お情け程度に請けた薬草採取の報酬は、銀貨五枚――パンとスープで消える額だ。
安宿の宿泊費は倍の十枚(金貨一枚)。たったそれだけでも既に赤字だ。一日三十枚近く必要になるが、とても薬草採取の依頼だけでは賄えない。
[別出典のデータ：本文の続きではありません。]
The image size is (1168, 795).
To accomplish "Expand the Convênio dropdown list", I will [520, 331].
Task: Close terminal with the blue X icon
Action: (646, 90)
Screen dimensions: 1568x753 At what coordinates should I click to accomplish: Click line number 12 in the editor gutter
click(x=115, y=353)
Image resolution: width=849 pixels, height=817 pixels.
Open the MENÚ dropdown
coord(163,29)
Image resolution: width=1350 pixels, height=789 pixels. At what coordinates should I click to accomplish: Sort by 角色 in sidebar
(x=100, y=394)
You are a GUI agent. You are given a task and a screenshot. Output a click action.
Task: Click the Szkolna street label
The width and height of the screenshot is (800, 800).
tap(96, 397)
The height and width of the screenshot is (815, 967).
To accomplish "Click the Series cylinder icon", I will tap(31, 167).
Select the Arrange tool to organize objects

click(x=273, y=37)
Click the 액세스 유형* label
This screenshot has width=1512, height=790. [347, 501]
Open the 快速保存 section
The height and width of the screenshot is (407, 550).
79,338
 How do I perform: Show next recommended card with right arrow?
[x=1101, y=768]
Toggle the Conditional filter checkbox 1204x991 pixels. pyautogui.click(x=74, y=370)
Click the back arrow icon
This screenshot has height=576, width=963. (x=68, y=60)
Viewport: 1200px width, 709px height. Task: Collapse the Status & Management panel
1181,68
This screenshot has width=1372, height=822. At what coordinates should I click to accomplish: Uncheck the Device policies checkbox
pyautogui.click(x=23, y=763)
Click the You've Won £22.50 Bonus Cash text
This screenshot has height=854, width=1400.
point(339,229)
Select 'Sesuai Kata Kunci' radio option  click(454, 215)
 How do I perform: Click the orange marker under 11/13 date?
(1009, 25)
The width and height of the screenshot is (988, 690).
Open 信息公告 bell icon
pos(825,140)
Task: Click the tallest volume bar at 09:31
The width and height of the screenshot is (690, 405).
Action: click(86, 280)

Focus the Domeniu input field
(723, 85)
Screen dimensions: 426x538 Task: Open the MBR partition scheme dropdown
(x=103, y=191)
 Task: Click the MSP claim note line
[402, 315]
「今日の食費すら稼げないとかっ……このままじゃ、確実に飢え死ぬっ……!!」
もはや、頭を抱えるしかないハルト。
「せめて、迷宮の知識と経験が活かせる天職が、どこかにあればっ……!」
だが、それは叶わぬ願いだ。迷宮とは〝探索〟するものであって、〝運営〟したり〝管理〟するものではないのだから。
「ああもう、とにかく金を稼がないと……!」
そうして、現状に焦ったハルトが立ち上がった、その時だ。
「きゃっ!?」
運悪く傍を通りかかった誰かと、体がぶつかってしまった。
「あっ、悪い! 怪我ないか?」
尻餅をついた女性に慌てて手を差し出す。その顔を見た瞬間、ハルトは思わず息を飲んだ。
「ああ、気にすんなよ。あたしも考え事してたしな」
(っ、凄っげぇ美人……! でも、口調はなんか男勝りだな……?)
ぶつかった相手は、淡緑の髪を肩口で束ねた麗人だった。彼女はニカッと微笑むと、薄汚れたハルトの手を躊躇なく掴んで立ち上がる。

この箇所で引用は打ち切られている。